Audit énergétique

L’audit énergétique vise à évaluer la performance énergétique de son entreprise.

Image présentant une terre symbolisant l'environnement.

L’audit énergétique vise à inciter les grandes entreprises à entamer une démarche d’amélioration de leur performance énergétique en leur permettant de repérer les gisements d’économie d’énergie.

Tous les quatre ans, l'entreprise doit auditer au moins 80% de ses factures énergétiques afin de mettre en place une stratégie d'efficacité énergétique pour les activités comprises dans le périmètre audité.


A quelle fréquence dois-je mettre à jour ce dispositif ?

L'audit énergétique est mis à jour et publié tous les 4 ans.

Quel est l'objectif poursuivi par l'obligation ?

Comptabiliser pour améliorer ses performances énergétiques.

Qui sont les destinataires / bénéficiaires du dispositif ?

Les destinataires du BEGES et du Plan de Transition sont :

- L'Agence de l'Environnement et de la Maîtrise de l'Energie (ADEME)

- La préfecture de la région d'implantation du siège social de l'entreprise ;

- La préfecture d'Île-de-France si le siège social de l'entreprise est à l'étranger

Quelles entreprises sont concernées ?

Toute entreprise dont la moyenne des consommations annuelles d'énergie finale des trois années civiles précédentes est supérieure ou égale :

- à 23,6 gigawattheures : obligation de mettre en place un système de management de l'énergie (SME) certifié ISO 50001, avant le 11 octobre 2027.

- à 2,75 gigawattheures : obligation de réaliser un audit énergétique réglementaire, avant le 11 octobre 2026, puis tous les 4 ans, si l'entreprise n'a pas mis en œuvre de système de management de l'énergie.

Changement majeur depuis la loi DDADUE (avril 2025): les anciens critères de taille sont supprimés. Seul le critère de consommation énergetique s'applique désormais, quelle que soit la taille de l'entreprise. Le périmètre s'apprécie au niveau du SIREN (et non de l'établissement).

Exception :
Dès lors que les activités du périmètre de l'audit sont couvertes par un système de management de l'énergie conforme à la norme NF EN ISO 50001 (sur au moins 80% des factures énergétiques) et certifié par un organisme signataire de l'accord européen multilatéral pris dans le cadre de la coordination européenne des organismes d'accréditation, l'entreprise est exemptée de l'obligation de réaliser un audit énergétique.

Que dois-je faire pour me mettre en conformité ?

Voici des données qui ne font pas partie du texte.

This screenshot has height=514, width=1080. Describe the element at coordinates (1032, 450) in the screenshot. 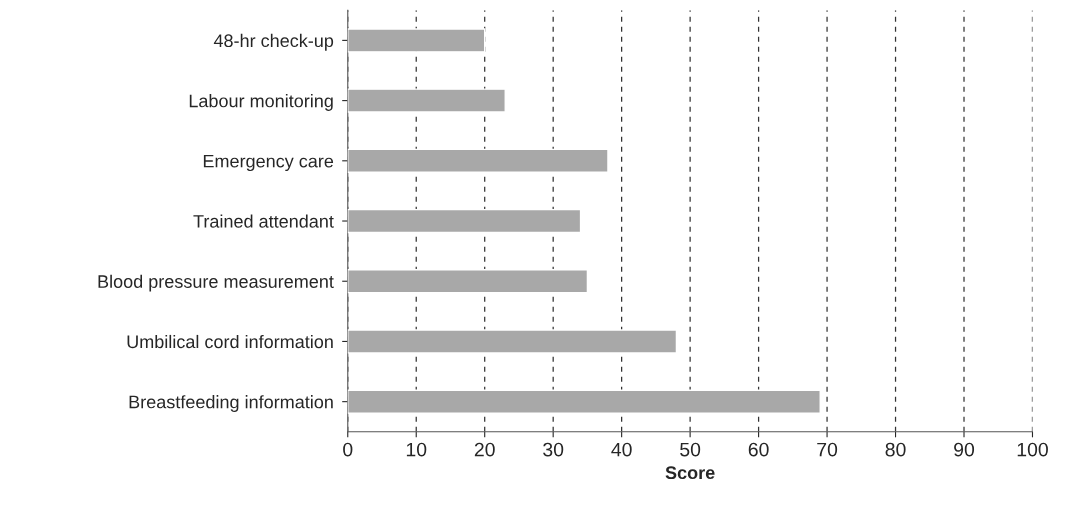

I see `x-tick-label: 100` at that location.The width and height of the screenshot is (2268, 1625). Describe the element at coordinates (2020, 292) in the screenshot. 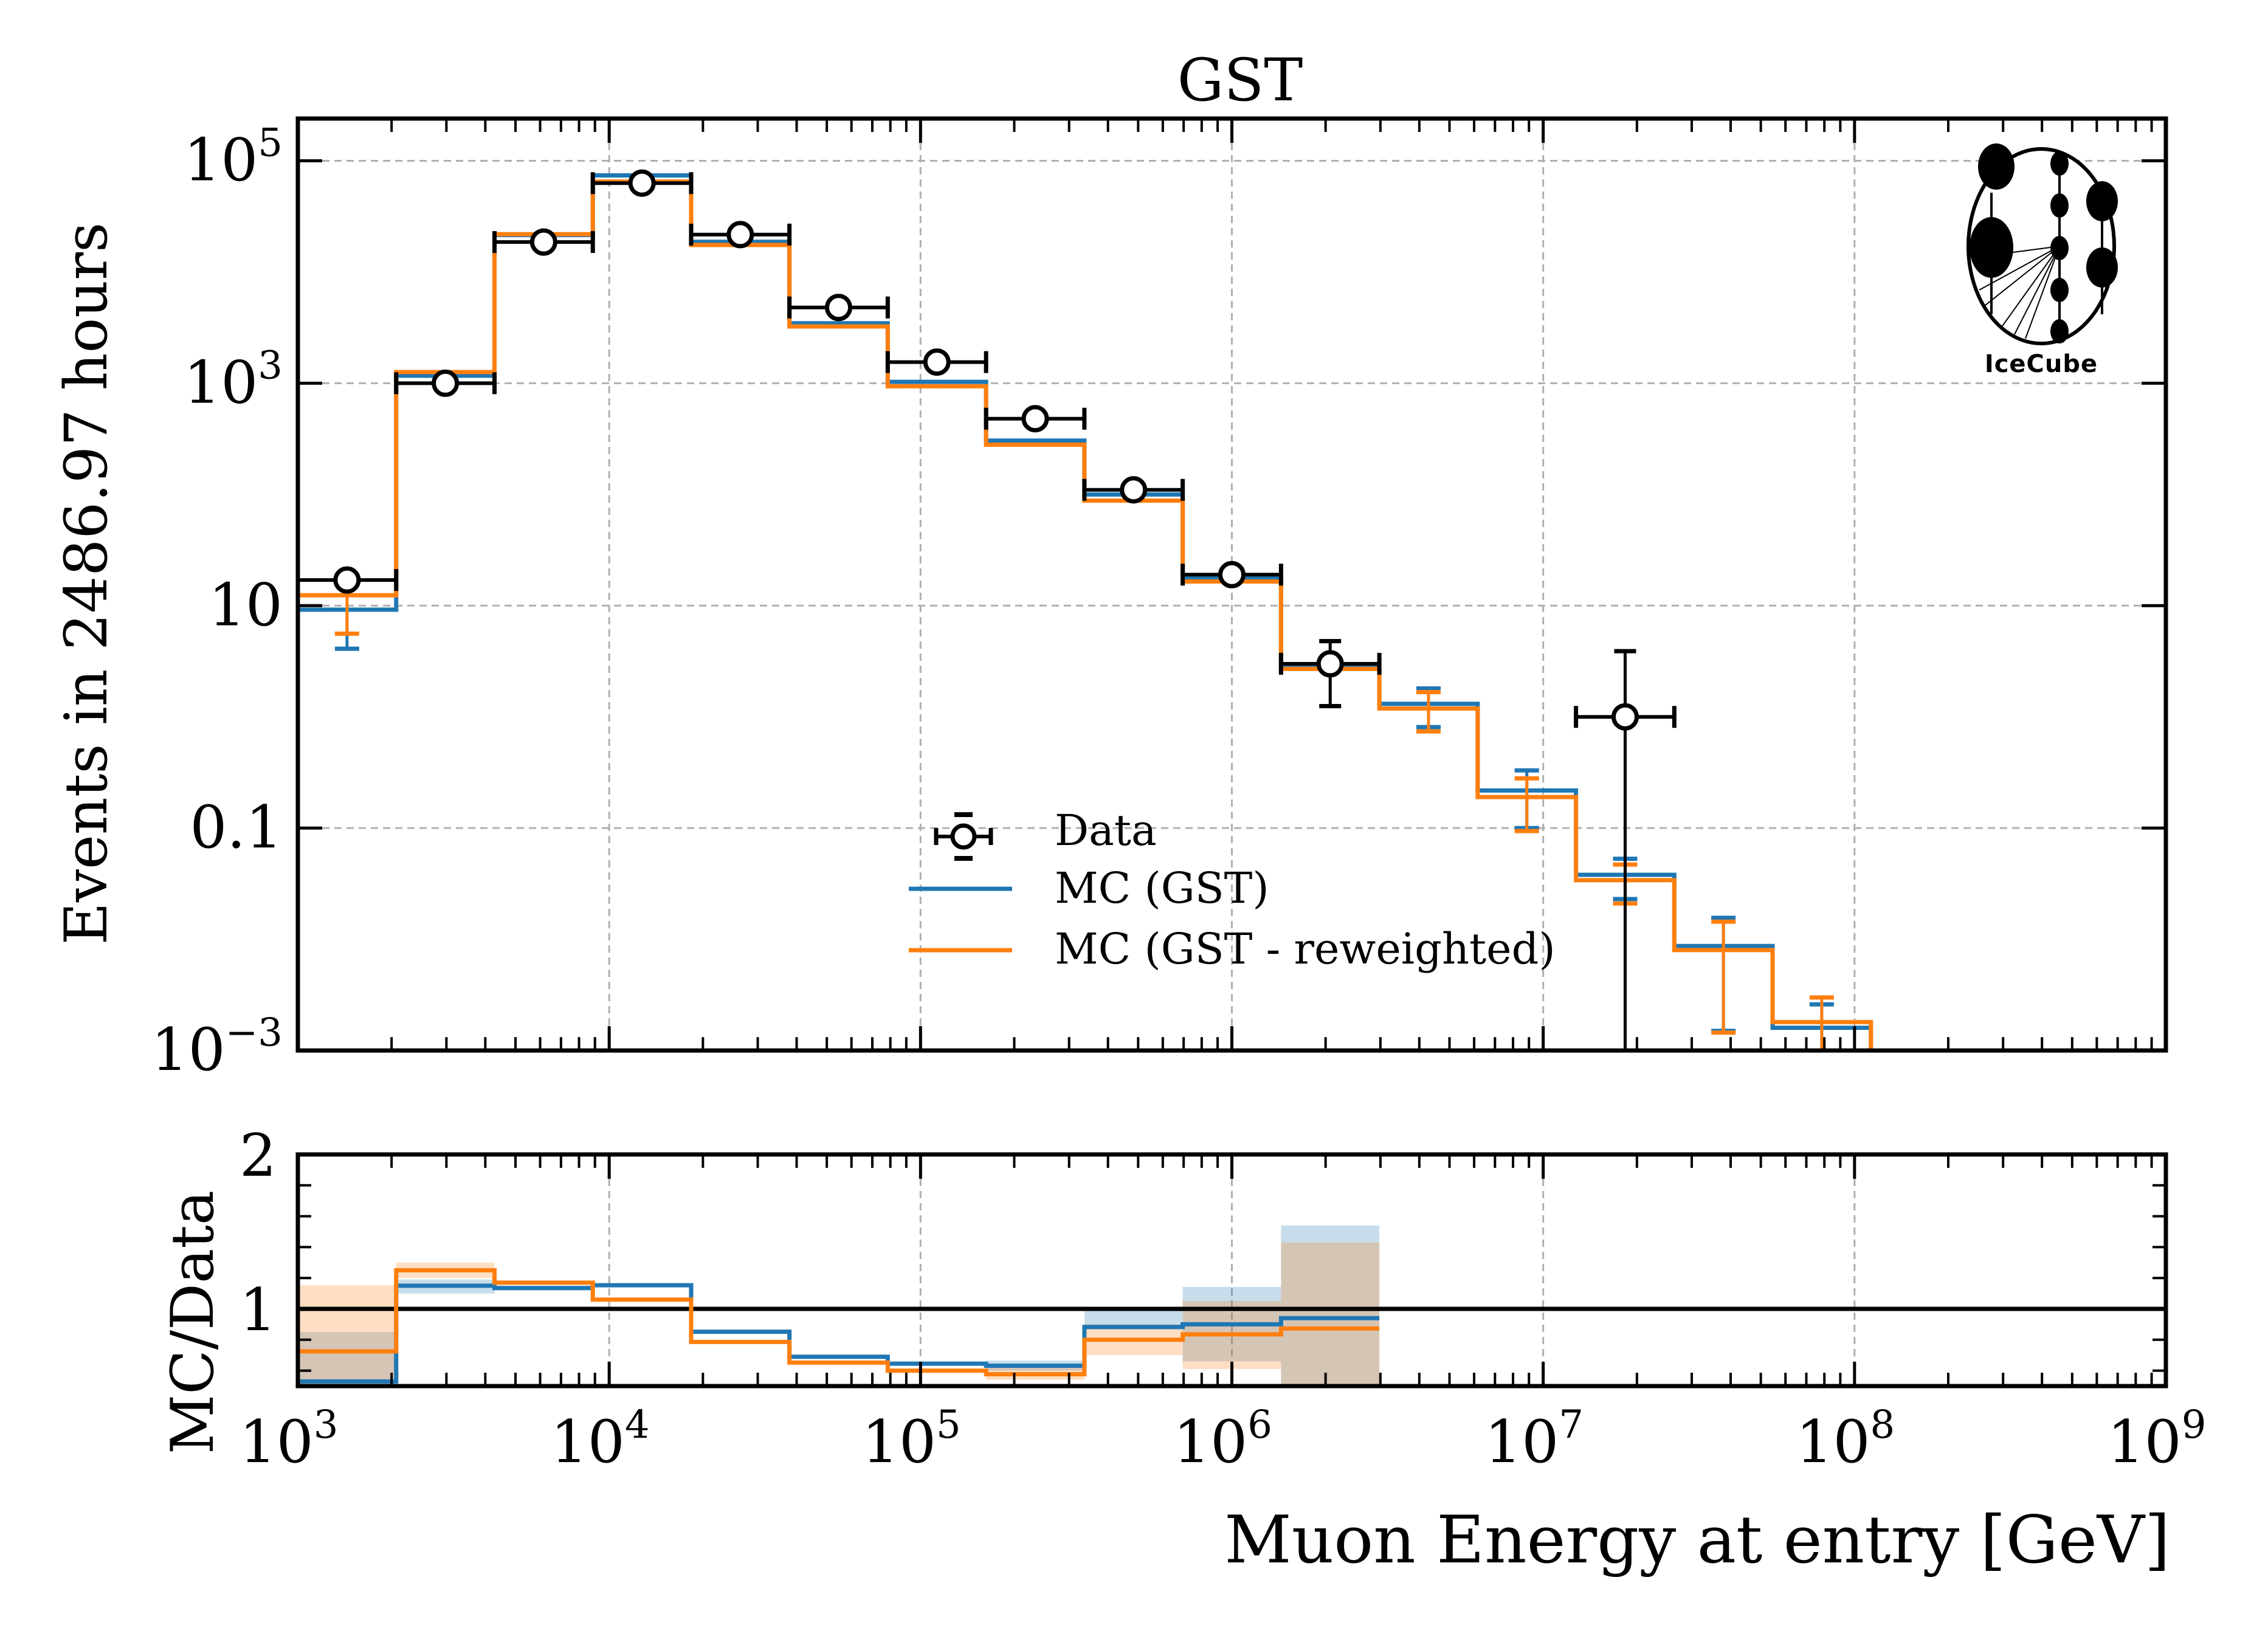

1. L'entreprise doit effectuer un audit couvrant au moins 80 % du montant des factures énergétiques, réalisé par un prestataire externe certifié selon la norme ISO/IEC 17065 (arrêté du 10 juillet 2025), ou par un auditeur interne répondant aux critères de compétence définis par ce même arrêté ; ou
2. L'entreprise doit avoir un système de management de l’énergie (Ouvre une nouvelle fenêtre) ISO 50001 certifié par un organisme accrédité.

Une combinaison des deux méthodes est possible.

Nouveau depuis le 1er octobre 2025 : l'entreprise doit élaborer un plan d'actions sur la base des recommandations de l'audit. Ce plan doit être publié dans le rapport annuel de l'entreprise avec le taux d'exécution des mesures, et mis à disposition du public dans le respect du secret des affaires. L'absence de mise en œuvre d'une action dont le retour sur investissement est inférieur à 5 ans doit être justifiée.

Suivant les choix opérés, l'entreprise doit publier sur la plateforme (Ouvre une nouvelle fenêtre) audit-energie.ademe.fr :
1. La définition du périmètre du montant des factures retenu ainsi que la synthèse du rapport d'audit énergétique (format défini par arrêté du ministre chargé de l'énergie) ; ou
2. La copie du certificat de conformité en cours de validité délivré par l'organisme certificateur.

Quelles sont les sanctions encourues ?

En cas de manquements, et en absence d'exécution de l'obligation à l'issue d'une mise en demeure, la DREAL peut infliger une amende dont le montant peut s'élever jusqu'à 2% du CA HT du dernier exercice clos.

En cas de récidive, le montant de l'amende peut être porté à hauteur de 4% du CA HT en cas de nouvelle violation de la même obligation.